Eufemismos

24 de março de 2021 0 Por Leandro Marçal

Segundo o Aurélio, eufemismo é a “maneira pela qual se suavizam expressões tristes ou desagradáveis empregando outras mais suaves e delicadas; é um recurso de linguagem que consiste no emprego de expressões adequadas, a fim de atenuar ou mesmo evitar termos rudes ou desagradáveis”.

Estou de saco cheio de eufemismos e não é de hoje. Não me permito esquecer as pequenas misérias cotidianas com distorções na linguagem utilizada. Não caio mais nessa. Chamam o empregado de colaborador, o chefe do setor de líder, o rapaz da xerox de operador de fotocopiadora.

O mundo corporativo, também conhecido como mercado de trabalho, é campeão nisso. Quando um funcionário é de confiança dos superiores, sabemos que tem costas quentes, melhor não se desentender com o fulano. Se estão reorganizando a empresa pensando num futuro cheio de desafios, sinal claro de demissões à vista. Difícil de trabalhar é o eufemismo para classificar gente insuportável de se conviver. Não temos horário fixo: sem ganhar horas extras, infelizes levam para casa tarefas impossíveis de terminar no expediente. Nem é preciso falar de ordens absurdas sem chances de contestação camufladas de sugestões. Tem também o salário emocional disfarçando um pagamento miserável, mas com mesa de sinuca e videogame no escritório.

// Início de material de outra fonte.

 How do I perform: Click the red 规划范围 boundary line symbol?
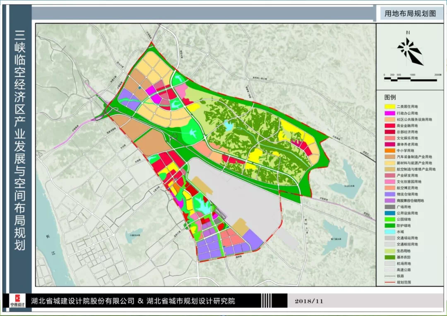[390, 282]

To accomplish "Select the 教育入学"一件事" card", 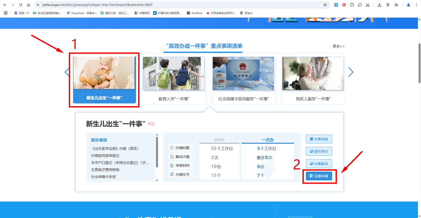I will coord(174,80).
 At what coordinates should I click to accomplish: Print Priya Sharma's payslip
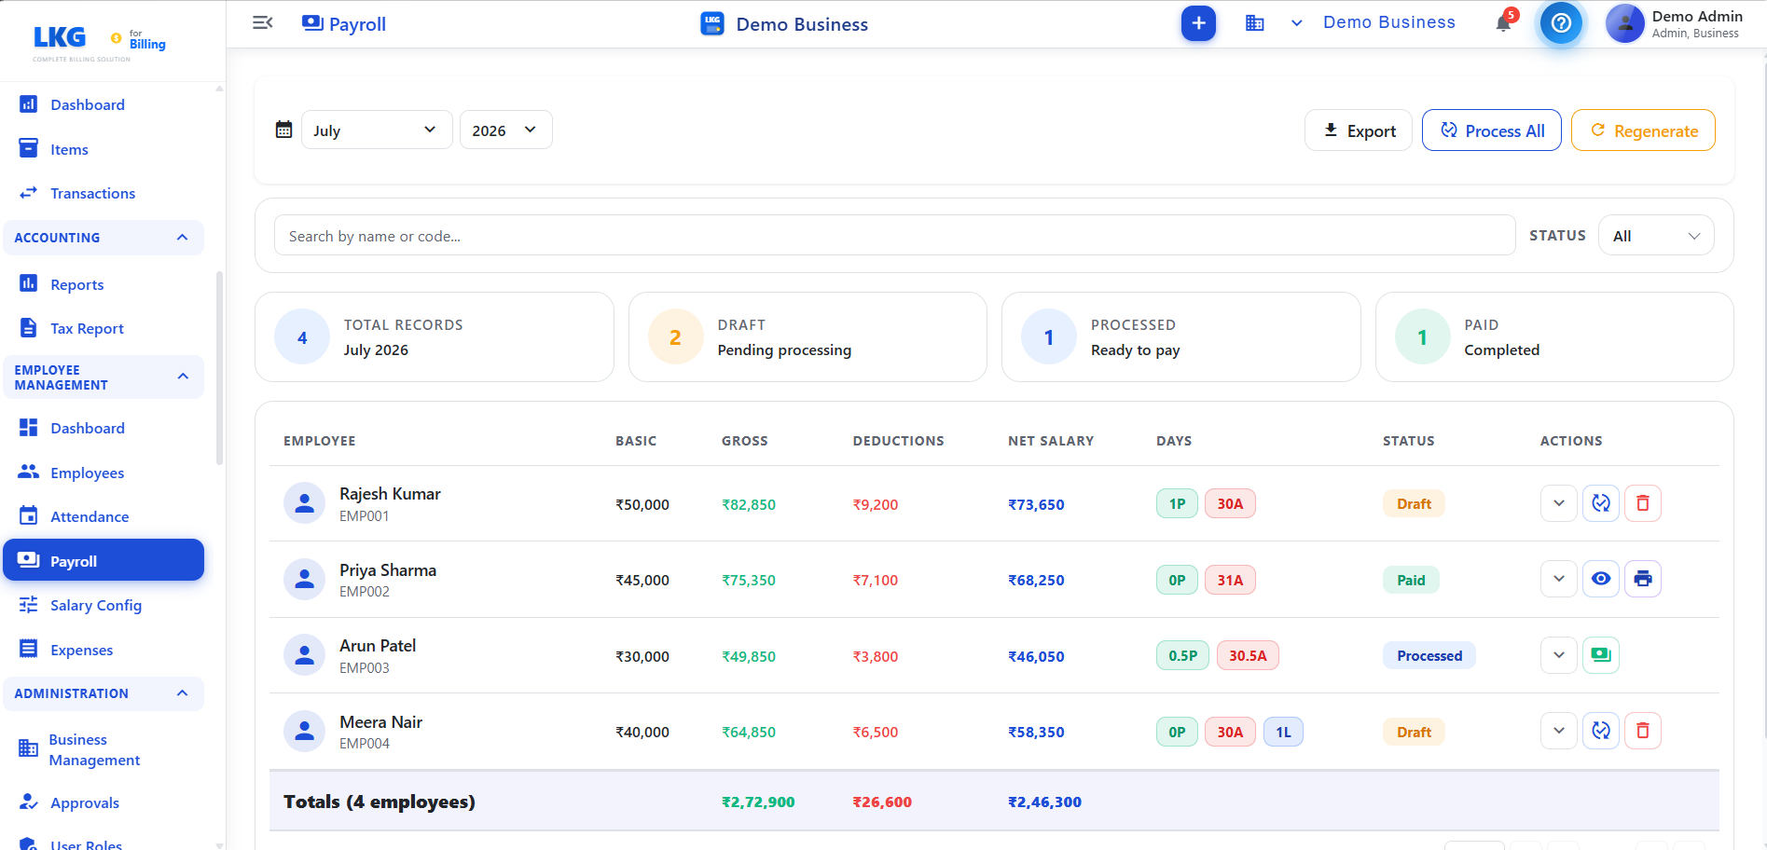click(x=1643, y=579)
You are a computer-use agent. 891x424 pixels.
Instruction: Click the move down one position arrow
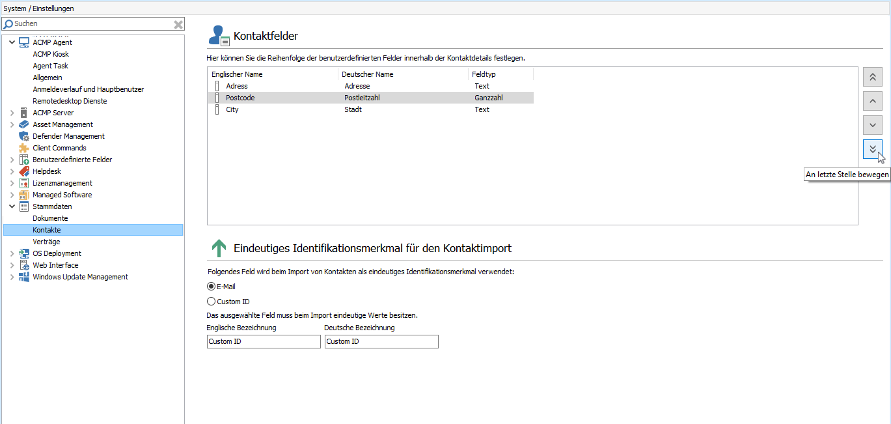872,124
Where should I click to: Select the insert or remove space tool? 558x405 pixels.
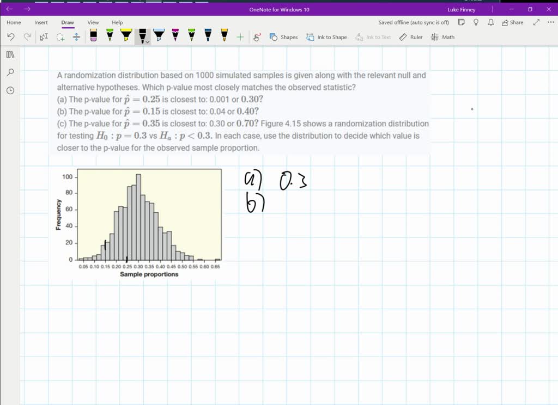pyautogui.click(x=76, y=37)
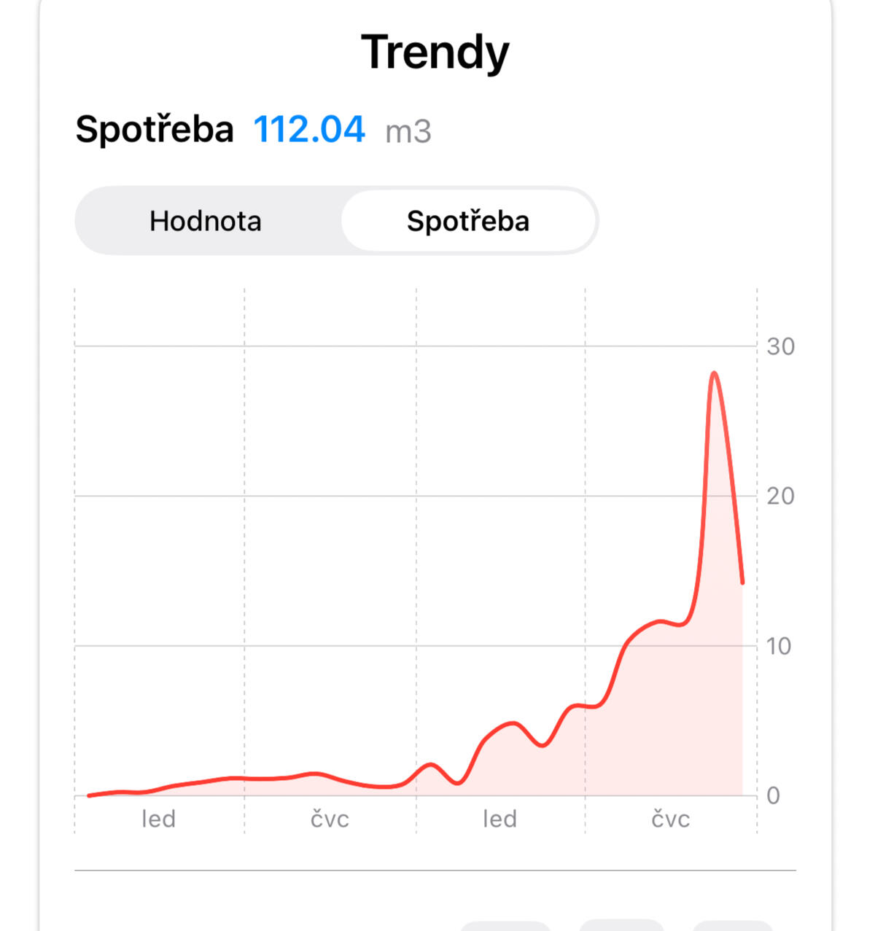
Task: Click the 0 label on the y-axis
Action: pyautogui.click(x=774, y=795)
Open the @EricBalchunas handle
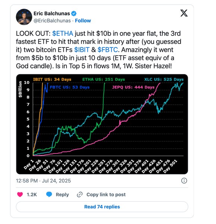Screen dimensions: 216x224 click(x=52, y=21)
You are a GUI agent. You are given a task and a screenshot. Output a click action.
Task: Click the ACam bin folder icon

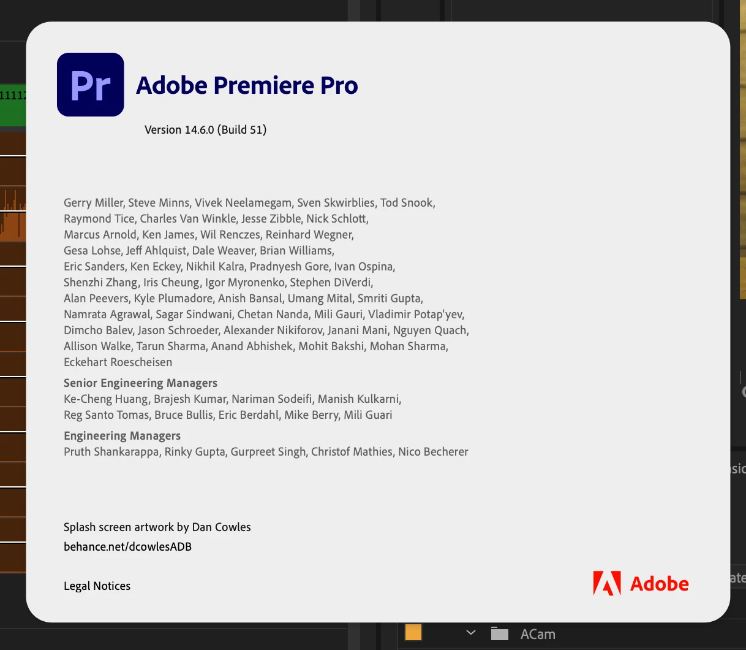pos(500,633)
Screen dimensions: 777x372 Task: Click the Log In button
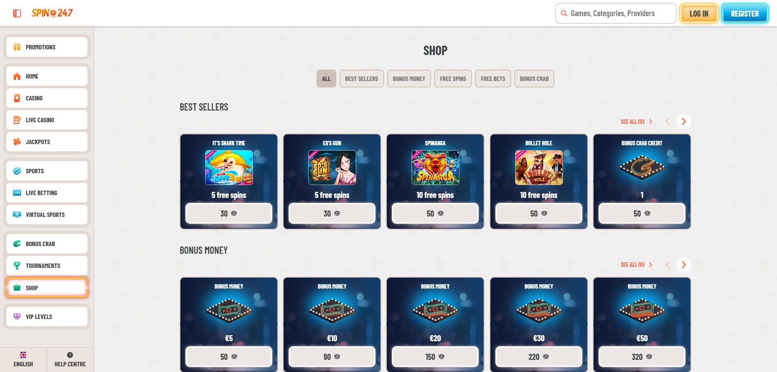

Confesso usar encantador de serpentes para não magoar corações enganados por esses charlatães. O grupo é grande: pastores midiáticos, astrólogos, videntes, hipnólogos, coaches, consultores de assuntos aleatórios, entusiastas de PNL, especialistas em leitura corporal, disseminadores de vários não-sei-o-quê-quântico. A concorrência é forte.  

Existem eufemismos insuportáveis. Enrolado para se referir ao caloteiro, golpista, causador de prejuízo financeiro e afetivo para a vida alheia. Impossível não conhecer quem se encaixe nesse perfil indesejado, digno de toda distância do mundo.

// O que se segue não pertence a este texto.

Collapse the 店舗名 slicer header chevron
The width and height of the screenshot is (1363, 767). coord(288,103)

Os termos vão se atualizando, mesmo em tempos de pandemia. Período de aprendizado no lugar de espalhamento descontrolado de uma doença contagiosa e mortal para centenas de milhares é um que eu odeio com todas as forças. Tem também o seguimos todos os protocolos atenuando o migué com a medição de temperatura para fingir que está tudo normal, fazendo vista grossa para aglomerações e ausência de máscaras se isso garantir mais vendas.

A essa altura do campeonato, bolsonarista é o eufemismo para classificar gente sem caráter apoiando um filho da puta disposto a tripudiar de mortes em prol da seita macabra, cruel, gozando à custa de cadáveres. Nesse caso, não são passadores de pano, mas cúmplices indesculpáveis da tragédia de nossos dias.

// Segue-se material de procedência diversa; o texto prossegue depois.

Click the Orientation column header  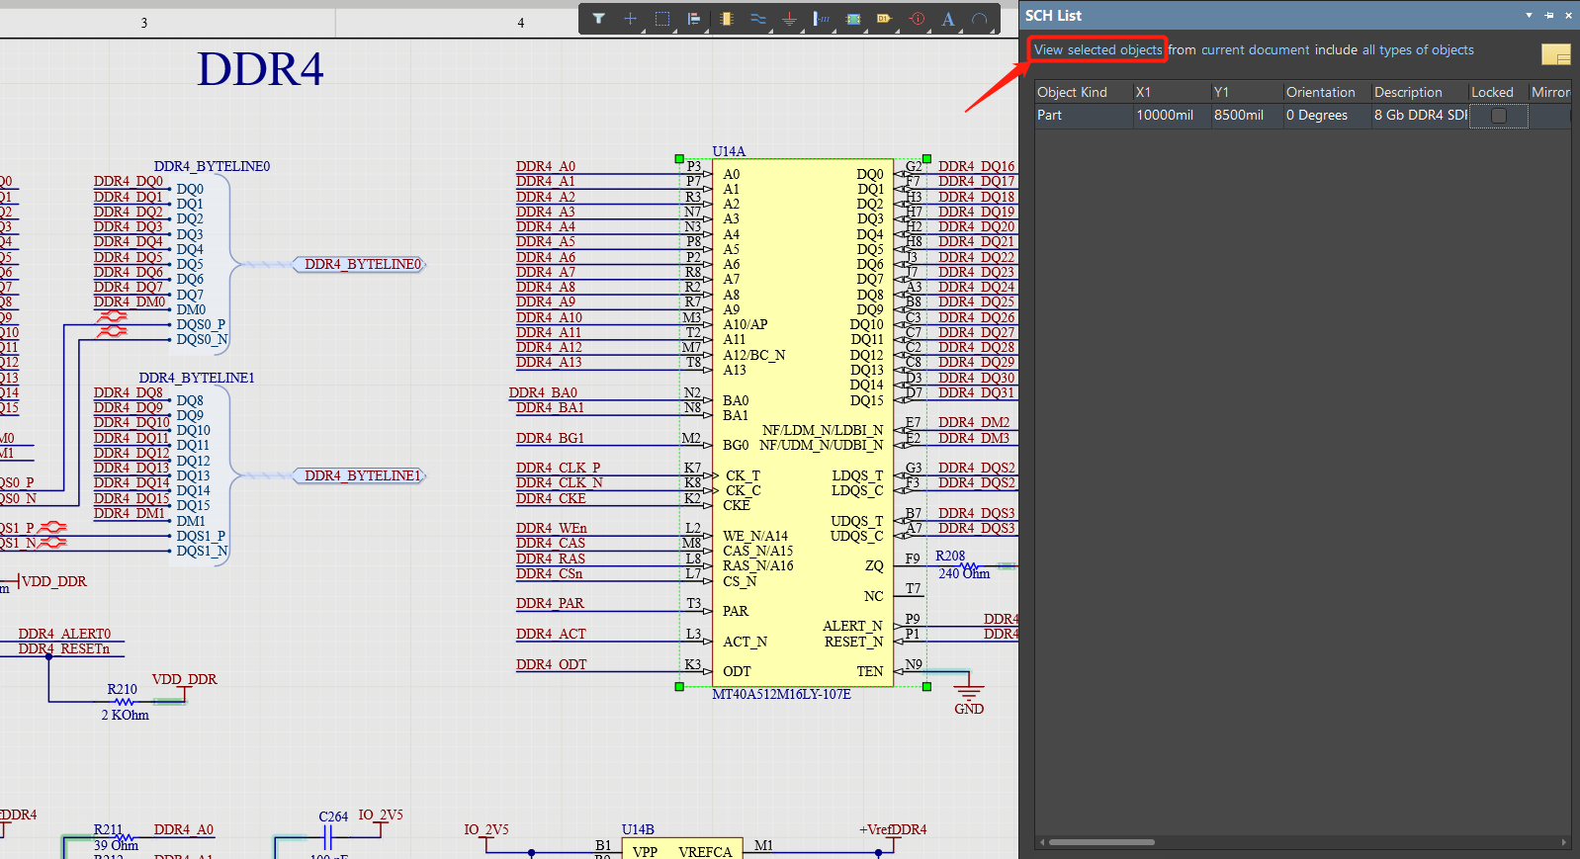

Mesmo atual presidente virou recurso de linguagem para suavizar genocida. Melhor palavra não há. E pessoa sem máscara? Gentil eufemismo para arrombado e irresponsável do caralho. Não posso esquecer de antivacina para cretino, babaca, desgraçado, burro, imbecil de merda. A língua portuguesa é riquíssima, ao contrário do cérebro dessa gente.

Os últimos anos me fizeram intolerante a eufemismos. O uso das palavras certas, com precisão, dificulta a manipulação da linguagem e das massas. As palavras, escritas ou faladas, nunca voltam vazias.